# TEXT SECTION start
Re: [tip: core/rcu] softirq: Don't try waking ksoftirqd before it has been spawned

From: Paul E. McKenney
Date: Mon Apr 12 2021 - 14:36:49 EST


On Mon, Apr 12, 2021 at 04:16:55PM +0200, Thomas Gleixner wrote:
> On Sun, Apr 11 2021 at 13:43, tip-bot wrote:
> > The following commit has been merged into the core/rcu branch of tip:
> >
> > Commit-ID: 1c0c4bc1ceb580851b2d76fdef9712b3bdae134b
> > Gitweb: https://git.kernel.org/tip/1c0c4bc1ceb580851b2d76fdef9712b3bdae134b
> > Author: Paul E. McKenney <paulmck@xxxxxxxxxx>
> > AuthorDate: Fri, 12 Feb 2021 16:20:40 -08:00
> > Committer: Paul E. McKenney <paulmck@xxxxxxxxxx>
> > CommitterDate: Mon, 15 Mar 2021 13:51:48 -07:00
> >
> > softirq: Don't try waking ksoftirqd before it has been spawned
> >
> > If there is heavy softirq activity, the softirq system will attempt
> > to awaken ksoftirqd and will stop the traditional back-of-interrupt
> > softirq processing. This is all well and good, but only if the
> > ksoftirqd kthreads already exist, which is not the case during early
> > boot, in which case the system hangs.
> >
> > One reproducer is as follows:
> >
> > tools/testing/selftests/rcutorture/bin/kvm.sh --allcpus --duration 2 --configs "TREE03" --kconfig "CONFIG_DEBUG_LOCK_ALLOC=y CONFIG_PROVE_LOCKING=y CONFIG_NO_HZ_IDLE=y CONFIG_HZ_PERIODIC=n" --bootargs "threadirqs=1" --trust-make
> >
> > This commit therefore adds a couple of existence checks for ksoftirqd
> > and forces back-of-interrupt softirq processing when ksoftirqd does not
> > yet exist. With this change, the above test passes.
# TEXT SECTION end
▶ _TASK SET_:
1. In the softirq message, when do the ksoftirqd kthreads not yet exist?
2. List every setting passed through the --kconfig option in the reproducer command of the softirq message.
# STORED RECORDS start
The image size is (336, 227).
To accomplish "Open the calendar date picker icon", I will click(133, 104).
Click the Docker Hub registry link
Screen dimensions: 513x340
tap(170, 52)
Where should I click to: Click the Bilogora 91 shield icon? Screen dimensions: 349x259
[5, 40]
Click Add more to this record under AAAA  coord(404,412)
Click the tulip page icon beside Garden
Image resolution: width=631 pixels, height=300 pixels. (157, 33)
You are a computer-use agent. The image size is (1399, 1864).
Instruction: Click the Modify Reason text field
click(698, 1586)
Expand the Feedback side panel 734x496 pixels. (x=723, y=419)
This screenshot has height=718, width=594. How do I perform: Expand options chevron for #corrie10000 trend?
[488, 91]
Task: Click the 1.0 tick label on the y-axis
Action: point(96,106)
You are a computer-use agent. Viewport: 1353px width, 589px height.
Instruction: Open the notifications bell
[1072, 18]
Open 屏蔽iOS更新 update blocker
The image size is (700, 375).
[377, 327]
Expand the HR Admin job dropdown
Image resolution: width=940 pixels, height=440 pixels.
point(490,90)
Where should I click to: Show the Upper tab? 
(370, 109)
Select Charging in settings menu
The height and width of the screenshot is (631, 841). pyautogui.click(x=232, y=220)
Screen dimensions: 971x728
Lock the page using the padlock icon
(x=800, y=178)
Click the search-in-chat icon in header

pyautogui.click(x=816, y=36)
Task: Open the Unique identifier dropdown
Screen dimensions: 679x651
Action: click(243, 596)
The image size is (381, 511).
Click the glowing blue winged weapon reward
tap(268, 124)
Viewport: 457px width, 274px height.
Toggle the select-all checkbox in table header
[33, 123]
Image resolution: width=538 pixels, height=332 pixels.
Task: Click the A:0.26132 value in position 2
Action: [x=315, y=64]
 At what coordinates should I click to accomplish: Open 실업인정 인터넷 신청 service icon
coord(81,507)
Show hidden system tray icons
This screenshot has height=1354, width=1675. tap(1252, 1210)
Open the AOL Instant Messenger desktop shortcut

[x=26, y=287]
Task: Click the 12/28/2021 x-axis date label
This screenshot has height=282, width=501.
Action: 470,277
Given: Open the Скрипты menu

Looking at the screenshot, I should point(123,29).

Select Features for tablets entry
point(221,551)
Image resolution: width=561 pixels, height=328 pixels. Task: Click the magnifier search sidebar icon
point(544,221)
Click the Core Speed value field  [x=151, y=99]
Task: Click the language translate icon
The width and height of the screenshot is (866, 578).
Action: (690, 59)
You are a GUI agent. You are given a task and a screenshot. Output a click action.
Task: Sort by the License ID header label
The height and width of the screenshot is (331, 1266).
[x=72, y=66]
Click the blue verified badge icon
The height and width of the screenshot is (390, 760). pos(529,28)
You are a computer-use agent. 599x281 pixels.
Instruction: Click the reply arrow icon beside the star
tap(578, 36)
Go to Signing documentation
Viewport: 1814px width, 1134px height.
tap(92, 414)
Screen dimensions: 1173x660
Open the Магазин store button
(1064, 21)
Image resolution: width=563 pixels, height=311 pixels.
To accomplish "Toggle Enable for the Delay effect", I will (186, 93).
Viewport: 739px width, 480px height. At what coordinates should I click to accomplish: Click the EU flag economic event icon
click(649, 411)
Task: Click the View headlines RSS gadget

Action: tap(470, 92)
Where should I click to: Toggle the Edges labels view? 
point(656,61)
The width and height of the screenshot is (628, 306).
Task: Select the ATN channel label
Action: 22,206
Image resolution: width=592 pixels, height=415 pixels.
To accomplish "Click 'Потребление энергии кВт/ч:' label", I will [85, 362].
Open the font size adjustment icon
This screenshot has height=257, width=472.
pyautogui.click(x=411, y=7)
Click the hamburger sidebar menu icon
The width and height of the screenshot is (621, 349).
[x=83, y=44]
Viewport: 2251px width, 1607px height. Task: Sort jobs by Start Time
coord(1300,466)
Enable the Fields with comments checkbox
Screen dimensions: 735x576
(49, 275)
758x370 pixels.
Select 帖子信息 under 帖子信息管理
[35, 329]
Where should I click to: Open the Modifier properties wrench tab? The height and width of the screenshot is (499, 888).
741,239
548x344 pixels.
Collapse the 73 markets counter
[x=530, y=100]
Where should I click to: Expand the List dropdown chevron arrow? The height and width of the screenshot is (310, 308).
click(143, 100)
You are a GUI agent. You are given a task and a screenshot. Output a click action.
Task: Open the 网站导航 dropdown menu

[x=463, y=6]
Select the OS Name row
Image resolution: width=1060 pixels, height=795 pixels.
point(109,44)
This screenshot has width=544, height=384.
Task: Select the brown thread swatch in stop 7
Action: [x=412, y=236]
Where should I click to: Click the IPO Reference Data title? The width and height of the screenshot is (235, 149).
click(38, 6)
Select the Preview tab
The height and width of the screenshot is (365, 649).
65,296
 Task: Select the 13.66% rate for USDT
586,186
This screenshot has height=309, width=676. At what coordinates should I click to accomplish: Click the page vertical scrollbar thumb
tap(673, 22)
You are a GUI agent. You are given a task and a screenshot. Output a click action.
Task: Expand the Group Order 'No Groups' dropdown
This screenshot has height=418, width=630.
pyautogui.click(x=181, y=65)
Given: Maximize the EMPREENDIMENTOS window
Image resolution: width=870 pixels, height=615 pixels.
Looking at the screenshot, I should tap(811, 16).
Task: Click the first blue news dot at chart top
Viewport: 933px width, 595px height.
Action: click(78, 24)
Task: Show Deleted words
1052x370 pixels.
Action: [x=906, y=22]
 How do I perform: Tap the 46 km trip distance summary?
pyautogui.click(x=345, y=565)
# STORED RECORDS end
▶ _RESPONSES_:
1. During early boot.

2. CONFIG_DEBUG_LOCK_ALLOC=y, CONFIG_PROVE_LOCKING=y, CONFIG_NO_HZ_IDLE=y, CONFIG_HZ_PERIODIC=n